Those that break the law must face consequences including service delivery protestors
OPINION - This week started like so many others, with protests around Durban.
Those who block the roads are generally asking for things that are reasonable: decent houses, clean water, electricity and sanitation.
They don’t have the means to make calls or send messages to register their complaints. Neither can they afford to get to the municipality’s offices.
So, they do what they can to grab the attention of those who can help them.
And, unfortunately, violence has become the most effective way of doing so.
This week protests in the Reservoir Hills area saw a municipal bus and privately owned car set alight.

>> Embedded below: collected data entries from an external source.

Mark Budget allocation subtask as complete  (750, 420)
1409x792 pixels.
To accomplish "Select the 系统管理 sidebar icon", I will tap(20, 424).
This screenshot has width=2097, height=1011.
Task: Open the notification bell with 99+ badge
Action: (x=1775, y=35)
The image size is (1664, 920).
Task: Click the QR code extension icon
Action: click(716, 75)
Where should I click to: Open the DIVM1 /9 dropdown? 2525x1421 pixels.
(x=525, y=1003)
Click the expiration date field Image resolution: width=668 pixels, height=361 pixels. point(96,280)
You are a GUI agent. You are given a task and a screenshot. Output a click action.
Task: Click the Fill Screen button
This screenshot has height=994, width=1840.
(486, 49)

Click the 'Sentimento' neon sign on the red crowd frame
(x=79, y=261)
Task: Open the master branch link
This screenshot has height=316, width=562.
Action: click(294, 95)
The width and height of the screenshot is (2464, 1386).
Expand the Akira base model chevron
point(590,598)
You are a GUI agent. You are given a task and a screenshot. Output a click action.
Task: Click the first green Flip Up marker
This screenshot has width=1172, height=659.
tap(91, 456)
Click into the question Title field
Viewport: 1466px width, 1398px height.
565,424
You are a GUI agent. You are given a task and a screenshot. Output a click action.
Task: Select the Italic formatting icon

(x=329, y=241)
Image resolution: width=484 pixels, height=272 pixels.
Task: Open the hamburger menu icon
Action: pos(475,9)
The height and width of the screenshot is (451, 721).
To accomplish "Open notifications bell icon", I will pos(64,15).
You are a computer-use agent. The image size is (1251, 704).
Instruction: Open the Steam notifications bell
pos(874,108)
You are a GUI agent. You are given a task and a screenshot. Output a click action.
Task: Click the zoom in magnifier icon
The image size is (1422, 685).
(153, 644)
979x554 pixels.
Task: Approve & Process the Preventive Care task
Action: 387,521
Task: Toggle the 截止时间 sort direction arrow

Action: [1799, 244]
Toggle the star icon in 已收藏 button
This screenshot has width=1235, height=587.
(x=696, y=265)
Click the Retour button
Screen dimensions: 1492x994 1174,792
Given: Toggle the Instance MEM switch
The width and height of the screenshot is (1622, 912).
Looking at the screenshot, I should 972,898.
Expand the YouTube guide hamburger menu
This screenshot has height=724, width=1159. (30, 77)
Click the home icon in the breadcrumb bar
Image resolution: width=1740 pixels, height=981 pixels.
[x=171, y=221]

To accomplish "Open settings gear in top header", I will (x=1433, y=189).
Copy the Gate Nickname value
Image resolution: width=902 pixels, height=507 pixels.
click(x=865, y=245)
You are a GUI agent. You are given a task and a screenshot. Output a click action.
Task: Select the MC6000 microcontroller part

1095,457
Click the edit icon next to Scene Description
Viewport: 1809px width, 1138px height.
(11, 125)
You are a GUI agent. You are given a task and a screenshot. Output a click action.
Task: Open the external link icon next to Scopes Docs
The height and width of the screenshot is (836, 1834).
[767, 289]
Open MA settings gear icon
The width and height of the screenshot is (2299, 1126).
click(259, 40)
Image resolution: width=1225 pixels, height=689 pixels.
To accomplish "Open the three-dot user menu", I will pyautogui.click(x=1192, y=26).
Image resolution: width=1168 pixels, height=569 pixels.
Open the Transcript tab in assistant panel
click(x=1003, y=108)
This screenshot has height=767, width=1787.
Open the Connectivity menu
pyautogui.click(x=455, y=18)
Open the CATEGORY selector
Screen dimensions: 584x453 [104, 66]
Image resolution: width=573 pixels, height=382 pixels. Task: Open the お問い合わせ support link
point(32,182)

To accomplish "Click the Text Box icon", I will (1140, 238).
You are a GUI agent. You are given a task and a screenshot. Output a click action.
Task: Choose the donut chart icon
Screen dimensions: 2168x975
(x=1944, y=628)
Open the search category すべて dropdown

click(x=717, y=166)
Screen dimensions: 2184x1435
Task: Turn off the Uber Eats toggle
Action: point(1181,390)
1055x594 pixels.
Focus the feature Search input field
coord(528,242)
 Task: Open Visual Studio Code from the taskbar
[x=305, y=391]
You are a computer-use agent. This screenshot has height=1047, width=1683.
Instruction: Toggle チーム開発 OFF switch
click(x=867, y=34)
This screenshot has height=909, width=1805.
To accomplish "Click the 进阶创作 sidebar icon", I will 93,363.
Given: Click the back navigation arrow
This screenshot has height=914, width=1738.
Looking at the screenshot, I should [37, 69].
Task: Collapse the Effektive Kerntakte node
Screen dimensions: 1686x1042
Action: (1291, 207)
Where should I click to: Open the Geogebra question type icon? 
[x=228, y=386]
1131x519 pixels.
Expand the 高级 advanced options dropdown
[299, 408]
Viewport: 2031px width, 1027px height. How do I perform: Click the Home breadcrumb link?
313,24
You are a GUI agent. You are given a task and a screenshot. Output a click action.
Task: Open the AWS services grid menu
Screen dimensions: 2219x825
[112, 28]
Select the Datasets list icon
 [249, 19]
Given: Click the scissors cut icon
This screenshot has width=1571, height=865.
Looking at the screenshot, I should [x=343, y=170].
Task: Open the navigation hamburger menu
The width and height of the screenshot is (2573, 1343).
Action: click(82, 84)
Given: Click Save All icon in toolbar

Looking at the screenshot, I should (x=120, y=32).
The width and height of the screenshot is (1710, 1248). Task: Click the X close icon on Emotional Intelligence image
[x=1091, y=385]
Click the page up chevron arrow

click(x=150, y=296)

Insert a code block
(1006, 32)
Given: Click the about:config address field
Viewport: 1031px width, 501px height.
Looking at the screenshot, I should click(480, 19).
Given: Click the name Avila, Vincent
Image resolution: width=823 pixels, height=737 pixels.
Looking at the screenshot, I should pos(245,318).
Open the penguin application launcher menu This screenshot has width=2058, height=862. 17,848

Other vehicles were stoned, stores were looted and residents intimidated. It’s become part of normal living in South Africa.
We saw it in the Free State town of Senekal, where angry farmers set a police vehicle on fire during the appearance of two suspects linked to the death of a farm manager.
In response to what the farmers did, Julius Malema and Nazier Paulsen, a fellow EFF MP, posted a picture of a machine gun with a caption that said: “Get ready”.
This is the same EFF that only recently used violence to shut down Clicks stores. It is a tactic that, over the years, has been favoured. The latest is Visvin Reddy’s political party, African Democratic Change. They have threatened to forcibly shut down Cell C over a labour dispute.
But things are changing. There are consequences for those who do wrong. We saw it this week in the arrest of Bonang Mgwenya, a high-ranking officer in the police. It follows a string of arrests involving senior policemen and women.
It is now up to the courts to ensure those who break the law are punished.
It includes those who were arrested for the violence in the Reservoir Hills area.